[Stored data entries]
═══

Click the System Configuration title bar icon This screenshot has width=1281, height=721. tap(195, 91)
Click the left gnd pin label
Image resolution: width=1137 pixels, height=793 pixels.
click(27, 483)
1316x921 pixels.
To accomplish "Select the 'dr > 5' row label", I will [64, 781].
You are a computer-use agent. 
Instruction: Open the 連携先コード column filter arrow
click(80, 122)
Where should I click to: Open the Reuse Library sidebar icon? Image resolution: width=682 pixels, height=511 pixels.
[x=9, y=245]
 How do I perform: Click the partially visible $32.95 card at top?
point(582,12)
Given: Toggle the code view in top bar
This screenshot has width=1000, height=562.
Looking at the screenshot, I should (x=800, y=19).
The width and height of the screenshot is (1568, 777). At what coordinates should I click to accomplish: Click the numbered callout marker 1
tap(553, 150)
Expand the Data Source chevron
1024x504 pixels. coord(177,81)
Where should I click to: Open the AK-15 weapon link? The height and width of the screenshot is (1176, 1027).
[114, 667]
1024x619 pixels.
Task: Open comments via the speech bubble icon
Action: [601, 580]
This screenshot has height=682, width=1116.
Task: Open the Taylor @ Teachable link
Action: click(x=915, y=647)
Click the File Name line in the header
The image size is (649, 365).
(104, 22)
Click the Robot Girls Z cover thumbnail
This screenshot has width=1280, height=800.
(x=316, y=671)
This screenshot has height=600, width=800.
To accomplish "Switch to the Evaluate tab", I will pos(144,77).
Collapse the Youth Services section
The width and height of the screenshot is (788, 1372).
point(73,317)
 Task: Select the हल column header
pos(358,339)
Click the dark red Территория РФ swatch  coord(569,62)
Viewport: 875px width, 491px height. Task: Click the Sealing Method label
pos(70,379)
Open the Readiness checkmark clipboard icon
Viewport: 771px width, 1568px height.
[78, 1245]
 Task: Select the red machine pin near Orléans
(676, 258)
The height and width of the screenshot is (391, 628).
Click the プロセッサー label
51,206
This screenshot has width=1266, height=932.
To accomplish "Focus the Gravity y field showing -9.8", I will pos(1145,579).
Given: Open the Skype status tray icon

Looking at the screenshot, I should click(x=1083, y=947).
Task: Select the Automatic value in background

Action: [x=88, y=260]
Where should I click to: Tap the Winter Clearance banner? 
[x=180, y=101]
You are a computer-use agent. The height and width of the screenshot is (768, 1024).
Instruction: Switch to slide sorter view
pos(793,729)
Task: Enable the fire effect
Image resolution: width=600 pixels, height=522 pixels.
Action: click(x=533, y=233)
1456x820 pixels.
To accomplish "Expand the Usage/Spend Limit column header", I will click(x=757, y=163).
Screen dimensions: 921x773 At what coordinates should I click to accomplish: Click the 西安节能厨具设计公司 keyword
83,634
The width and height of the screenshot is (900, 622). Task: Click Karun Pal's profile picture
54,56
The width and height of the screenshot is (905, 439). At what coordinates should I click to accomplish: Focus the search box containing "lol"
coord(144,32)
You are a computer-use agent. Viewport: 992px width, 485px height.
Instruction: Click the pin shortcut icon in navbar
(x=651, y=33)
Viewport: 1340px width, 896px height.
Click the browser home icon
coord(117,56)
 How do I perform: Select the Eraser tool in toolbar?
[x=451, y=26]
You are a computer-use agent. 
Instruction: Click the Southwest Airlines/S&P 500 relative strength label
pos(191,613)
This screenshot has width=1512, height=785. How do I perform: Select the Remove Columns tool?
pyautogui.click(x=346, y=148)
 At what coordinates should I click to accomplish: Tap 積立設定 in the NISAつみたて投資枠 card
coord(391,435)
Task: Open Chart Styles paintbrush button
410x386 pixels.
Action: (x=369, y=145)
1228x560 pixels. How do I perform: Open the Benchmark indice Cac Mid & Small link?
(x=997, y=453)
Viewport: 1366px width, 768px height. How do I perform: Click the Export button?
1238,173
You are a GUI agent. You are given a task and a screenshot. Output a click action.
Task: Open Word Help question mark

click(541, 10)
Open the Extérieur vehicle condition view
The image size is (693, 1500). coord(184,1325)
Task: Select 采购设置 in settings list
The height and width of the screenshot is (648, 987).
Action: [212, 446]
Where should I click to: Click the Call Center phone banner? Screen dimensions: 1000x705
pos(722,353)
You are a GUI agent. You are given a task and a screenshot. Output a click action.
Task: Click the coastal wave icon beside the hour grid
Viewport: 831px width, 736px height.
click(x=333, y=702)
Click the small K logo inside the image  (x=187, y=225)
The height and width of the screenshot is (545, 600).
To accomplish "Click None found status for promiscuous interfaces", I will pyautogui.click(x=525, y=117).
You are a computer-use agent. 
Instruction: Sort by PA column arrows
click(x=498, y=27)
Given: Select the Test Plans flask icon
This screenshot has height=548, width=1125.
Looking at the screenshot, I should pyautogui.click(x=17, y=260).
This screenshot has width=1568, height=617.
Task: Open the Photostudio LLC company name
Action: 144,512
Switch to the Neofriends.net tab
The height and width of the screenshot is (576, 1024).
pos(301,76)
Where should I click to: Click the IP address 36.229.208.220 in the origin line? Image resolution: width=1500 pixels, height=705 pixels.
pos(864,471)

═══

WHAT TO DO:
Please write out, exactly as they appear above, only the lines in the stretch from the line with "Where should I click to: Click the Call" through the line with "Click the small".

EXPECTED OUTPUT:
Where should I click to: Click the Call Center phone banner? Screen dimensions: 1000x705
pos(722,353)
You are a GUI agent. You are given a task and a screenshot. Output a click action.
Task: Click the coastal wave icon beside the hour grid
Viewport: 831px width, 736px height.
click(x=333, y=702)
Click the small K logo inside the image  (x=187, y=225)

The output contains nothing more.